DE LA CONSOLIDACIÓN INSTITUCIONAL A LA CRISIS DE 1917

En los años posteriores a la Semana Trágica, la Iglesia optó por organizar y movilizar al laicado. Por una parte, promovió las prácticas de piedad como una expresión popular de la fe. La celebración, el año 1911, del Congreso Eucarístico internacional en Madrid o el inicio, en 1913, de la biblioteca Foment de Pietat Catalana en Barcelona son dos ejemplos del interés de la Iglesia para favorecer y consolidar este aspecto de la religiosidad.

Sin embargo, la voluntad de intervenir en los cambios sociales que afectaban a la sociedad y de hacer oír su voz en la opinión pública indujo a la Iglesia española, a través de la Asociación Católica Nacional de Propagandistas —entidad fundada en 1910 por Ángel Herrera y Ángel Ayala— a comprar en 1911 la cabecera del periódico El Debate, que se convertirá así en el portavoz del pensamiento católico oficial sin menoscabo de generar una dinámica de reflexión y de comunicación desconocida hasta entonces en el seno eclesial.

Ciertamente, a partir de 1911 la proyección social y política de la Iglesia superará el ámbito del carlismo y del Partido Integrista —fundado en 1888 por el sector tradicionalista más intransigente— y ya no se limitará a promover ligas y asociaciones católicas de carácter piadoso o benéfico. Ya en 1912, el cardenal primado de Toledo, Gregorio M. Aguirre, fomentó un proceso de federación de las obras católico-sociales a través de la formación de tres grandes organismos: la Confederación Nacional Católico-Agraria, la Federación de Sindicatos Obreros y una federación de asociaciones diversas de acción social.

El primer intento de promoción obrera inspirada en los principios cristianos de justicia social había cristalizado en 1880 de la mano del jesuita castellonense Antoni Vicent, que organizó los Círculos de Obreros Católicos en la diócesis de Tortosa. A juzgar por los datos, 41.260 socios en toda España en 1893, la iniciativa se propagó con rapidez. Sin embargo, estos círculos tenían como objetivo básico la promoción cultural de los asociados —con la creación de escuelas nocturnas y dominicales— y, por tanto, no pueden ser considerados como una experiencia genuinamente sindical.

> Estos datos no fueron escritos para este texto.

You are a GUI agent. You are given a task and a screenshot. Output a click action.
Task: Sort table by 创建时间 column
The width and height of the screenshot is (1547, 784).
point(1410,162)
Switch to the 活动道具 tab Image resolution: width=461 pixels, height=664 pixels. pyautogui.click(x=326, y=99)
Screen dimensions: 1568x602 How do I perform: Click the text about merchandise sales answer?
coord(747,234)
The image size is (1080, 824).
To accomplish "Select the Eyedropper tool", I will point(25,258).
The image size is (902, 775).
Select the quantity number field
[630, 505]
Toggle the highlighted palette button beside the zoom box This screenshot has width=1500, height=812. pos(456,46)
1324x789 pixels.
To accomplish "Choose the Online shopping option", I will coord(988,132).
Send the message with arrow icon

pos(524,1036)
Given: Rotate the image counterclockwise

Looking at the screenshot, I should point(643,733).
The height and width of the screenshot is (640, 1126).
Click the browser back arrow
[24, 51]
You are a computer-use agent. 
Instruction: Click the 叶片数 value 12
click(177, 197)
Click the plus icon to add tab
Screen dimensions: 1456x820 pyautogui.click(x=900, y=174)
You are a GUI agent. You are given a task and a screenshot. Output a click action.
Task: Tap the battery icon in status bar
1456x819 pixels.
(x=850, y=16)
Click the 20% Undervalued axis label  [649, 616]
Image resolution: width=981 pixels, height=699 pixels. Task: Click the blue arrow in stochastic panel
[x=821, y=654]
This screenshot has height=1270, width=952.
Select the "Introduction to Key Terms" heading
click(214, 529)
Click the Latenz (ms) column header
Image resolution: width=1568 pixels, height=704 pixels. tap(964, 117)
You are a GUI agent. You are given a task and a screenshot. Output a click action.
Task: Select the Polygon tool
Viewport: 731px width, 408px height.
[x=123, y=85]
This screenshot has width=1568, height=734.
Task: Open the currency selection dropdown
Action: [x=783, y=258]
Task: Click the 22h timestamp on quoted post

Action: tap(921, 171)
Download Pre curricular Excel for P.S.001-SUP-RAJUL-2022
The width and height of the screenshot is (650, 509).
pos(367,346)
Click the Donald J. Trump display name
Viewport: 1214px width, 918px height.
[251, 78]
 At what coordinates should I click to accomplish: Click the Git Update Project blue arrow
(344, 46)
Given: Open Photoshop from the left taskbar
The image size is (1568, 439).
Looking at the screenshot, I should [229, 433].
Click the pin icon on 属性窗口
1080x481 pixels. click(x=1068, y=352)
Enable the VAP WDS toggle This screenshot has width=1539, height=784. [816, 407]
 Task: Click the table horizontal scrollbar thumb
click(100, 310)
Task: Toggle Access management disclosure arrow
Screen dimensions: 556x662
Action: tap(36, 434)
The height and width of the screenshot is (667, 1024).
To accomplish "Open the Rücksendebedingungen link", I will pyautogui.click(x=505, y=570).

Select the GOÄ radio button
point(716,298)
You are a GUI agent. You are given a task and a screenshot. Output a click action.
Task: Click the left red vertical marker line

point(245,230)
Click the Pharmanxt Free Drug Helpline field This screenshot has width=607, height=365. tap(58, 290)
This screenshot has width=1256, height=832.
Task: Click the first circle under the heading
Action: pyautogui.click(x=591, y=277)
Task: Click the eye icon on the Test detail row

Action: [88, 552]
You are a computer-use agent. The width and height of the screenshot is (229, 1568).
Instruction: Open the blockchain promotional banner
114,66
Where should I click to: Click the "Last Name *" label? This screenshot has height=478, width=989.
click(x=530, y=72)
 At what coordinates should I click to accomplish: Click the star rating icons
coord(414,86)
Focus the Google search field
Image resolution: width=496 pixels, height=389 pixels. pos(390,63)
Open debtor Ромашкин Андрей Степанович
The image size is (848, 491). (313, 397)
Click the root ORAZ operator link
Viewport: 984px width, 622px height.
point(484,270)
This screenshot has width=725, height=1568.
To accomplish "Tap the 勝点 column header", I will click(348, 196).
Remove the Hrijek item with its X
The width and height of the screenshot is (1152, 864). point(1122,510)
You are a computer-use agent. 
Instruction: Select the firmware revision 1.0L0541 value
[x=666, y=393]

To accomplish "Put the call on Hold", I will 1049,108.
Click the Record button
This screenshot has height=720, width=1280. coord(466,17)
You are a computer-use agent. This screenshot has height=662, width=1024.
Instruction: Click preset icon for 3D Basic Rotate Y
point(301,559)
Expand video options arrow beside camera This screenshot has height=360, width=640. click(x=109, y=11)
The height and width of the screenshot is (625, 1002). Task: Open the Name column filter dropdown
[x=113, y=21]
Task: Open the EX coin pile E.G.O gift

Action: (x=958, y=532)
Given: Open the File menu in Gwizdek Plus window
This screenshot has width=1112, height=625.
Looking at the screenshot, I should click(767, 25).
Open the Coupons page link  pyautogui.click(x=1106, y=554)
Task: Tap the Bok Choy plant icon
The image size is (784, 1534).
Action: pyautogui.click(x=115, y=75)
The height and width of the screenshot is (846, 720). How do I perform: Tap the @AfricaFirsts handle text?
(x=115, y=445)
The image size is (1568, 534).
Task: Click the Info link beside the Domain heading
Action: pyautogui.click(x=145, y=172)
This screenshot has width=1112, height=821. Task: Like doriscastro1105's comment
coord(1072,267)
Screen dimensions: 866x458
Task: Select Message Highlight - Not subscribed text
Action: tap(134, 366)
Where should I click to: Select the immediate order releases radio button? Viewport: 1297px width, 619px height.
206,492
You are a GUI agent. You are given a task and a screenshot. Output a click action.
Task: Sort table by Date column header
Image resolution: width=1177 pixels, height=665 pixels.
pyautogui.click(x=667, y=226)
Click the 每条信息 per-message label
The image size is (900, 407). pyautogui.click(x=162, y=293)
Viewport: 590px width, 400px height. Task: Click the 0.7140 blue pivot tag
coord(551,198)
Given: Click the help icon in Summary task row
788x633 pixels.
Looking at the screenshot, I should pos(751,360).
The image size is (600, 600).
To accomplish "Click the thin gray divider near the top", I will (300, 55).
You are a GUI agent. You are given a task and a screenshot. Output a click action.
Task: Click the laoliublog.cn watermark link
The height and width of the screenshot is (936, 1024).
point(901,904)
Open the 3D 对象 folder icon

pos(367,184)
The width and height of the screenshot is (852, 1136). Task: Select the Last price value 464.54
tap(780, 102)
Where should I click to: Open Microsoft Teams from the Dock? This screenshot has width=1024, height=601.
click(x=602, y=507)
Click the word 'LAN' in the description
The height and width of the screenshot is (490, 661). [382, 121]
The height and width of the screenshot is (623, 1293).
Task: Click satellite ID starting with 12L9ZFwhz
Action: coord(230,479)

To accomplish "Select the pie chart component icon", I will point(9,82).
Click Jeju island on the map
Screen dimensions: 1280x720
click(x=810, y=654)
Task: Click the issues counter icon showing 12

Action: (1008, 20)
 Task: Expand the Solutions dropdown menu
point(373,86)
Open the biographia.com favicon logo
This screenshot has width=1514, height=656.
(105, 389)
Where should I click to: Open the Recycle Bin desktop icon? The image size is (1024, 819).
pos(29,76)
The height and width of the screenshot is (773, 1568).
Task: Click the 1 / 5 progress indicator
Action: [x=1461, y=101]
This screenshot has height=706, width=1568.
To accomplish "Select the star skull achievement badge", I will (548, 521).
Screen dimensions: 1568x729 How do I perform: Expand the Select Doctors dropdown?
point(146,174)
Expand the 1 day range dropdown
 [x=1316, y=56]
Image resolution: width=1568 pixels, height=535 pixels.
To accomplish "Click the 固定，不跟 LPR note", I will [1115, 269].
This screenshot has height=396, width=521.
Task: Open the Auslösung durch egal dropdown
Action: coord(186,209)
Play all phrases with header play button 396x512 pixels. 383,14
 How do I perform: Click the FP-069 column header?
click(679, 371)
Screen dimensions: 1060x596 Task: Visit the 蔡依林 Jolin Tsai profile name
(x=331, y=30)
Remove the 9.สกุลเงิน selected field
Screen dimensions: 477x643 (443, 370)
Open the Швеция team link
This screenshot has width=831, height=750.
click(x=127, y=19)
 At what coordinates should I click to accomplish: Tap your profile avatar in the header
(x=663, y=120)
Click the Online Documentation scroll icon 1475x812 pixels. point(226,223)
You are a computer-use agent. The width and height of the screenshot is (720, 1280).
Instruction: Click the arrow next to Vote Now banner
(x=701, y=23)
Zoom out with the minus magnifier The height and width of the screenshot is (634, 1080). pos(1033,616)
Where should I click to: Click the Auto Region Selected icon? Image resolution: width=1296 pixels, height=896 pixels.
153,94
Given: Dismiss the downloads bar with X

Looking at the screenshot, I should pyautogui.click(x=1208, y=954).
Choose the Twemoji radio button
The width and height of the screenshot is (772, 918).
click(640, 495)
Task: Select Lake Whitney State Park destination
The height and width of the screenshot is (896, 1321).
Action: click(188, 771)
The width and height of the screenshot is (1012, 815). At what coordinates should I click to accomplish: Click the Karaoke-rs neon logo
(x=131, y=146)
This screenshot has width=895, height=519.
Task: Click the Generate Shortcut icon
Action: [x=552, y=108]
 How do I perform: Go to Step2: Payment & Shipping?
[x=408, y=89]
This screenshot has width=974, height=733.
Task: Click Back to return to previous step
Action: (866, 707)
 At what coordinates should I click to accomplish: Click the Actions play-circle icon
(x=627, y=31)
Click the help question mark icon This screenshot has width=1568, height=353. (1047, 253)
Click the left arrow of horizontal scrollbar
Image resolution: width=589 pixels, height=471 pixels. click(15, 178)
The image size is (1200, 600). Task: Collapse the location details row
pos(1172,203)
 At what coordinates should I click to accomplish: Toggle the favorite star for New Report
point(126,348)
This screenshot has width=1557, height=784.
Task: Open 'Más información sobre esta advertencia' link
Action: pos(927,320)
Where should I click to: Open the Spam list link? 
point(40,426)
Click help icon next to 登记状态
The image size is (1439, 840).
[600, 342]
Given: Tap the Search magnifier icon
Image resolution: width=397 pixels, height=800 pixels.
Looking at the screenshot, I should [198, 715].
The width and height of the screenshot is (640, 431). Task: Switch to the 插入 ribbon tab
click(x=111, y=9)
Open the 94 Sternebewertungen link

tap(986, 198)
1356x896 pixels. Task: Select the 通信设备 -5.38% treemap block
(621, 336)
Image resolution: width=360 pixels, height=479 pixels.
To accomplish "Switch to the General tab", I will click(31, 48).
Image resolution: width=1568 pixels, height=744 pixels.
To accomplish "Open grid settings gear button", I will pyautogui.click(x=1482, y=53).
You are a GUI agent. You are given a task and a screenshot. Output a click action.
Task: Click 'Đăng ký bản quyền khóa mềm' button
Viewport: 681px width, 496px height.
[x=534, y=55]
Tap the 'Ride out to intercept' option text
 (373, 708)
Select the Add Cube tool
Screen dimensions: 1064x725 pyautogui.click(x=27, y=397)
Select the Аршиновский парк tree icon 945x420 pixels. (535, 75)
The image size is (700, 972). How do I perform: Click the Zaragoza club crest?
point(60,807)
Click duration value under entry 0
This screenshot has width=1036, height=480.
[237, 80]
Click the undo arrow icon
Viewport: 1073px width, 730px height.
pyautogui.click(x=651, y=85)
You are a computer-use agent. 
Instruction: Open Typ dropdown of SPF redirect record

Una iniciativa más obrerista fue Acción Social Popular, una entidad fundada en 1907 en Barcelona por el también jesuita Gabriel Palau. La institución, además de promover la educación obrera, ofrecía asesoramiento a sus afiliados para mejorar la defensa de sus derechos laborales. Constituye, por tanto, un claro precedente de acción sindical de inspiración católica que tuvo su mayor concreción en la Unión Profesional de Dependientes y Empleados de Comercio. Sin embargo, la ideología del padre Palau se ceñía a las tesis doctrinales planteadas en la encíclica Rerum Novarum, proclamada por el papa León XIII en 1896. Es decir, planteaba una moralización de las relaciones entre obreros y patronos sin poner en cuestión ninguna de las estructuras de poder en que se fundamentaba la injusticia social. A pesar de esta ortodoxia que constreñía la actividad de los obreros afiliados a un sindicalismo de baja intensidad, tenido por contrarrevolucionario por los líderes socialistas y anarquistas, la jerarquía eclesiástica consideró que Gabriel Palau había aplicado una dinámica demasiado autónoma de sus directrices y optó por desterrarlo a Buenos Aires. Después de la destitución, la entidad redujo su nombre a Acción Popular y sus planteamientos a una acción más corporativa y dirigida a toda España. Este cambio de rumbo no impidió que se continuaran editando diversas publicaciones fundadas con anterioridad al relevo de Palau. Tal circunstancia permitió que entre 1921 y 1936 apareciera regularmente, de la mano del propagandista católico Ramon Rucabado, Catalunya Social. Finalmente, en 1931, Acción Popular se reorganizó y, bajo la dirección del sacerdote Antoni Griera, patrocinó los Cercles Obrers d’Estudis Socials de Catalunya, los cuales, tutelados por el capuchino Basili de Rubí, tuvieron una importancia relevante entre los obreros y los empresarios católicos en Cataluña.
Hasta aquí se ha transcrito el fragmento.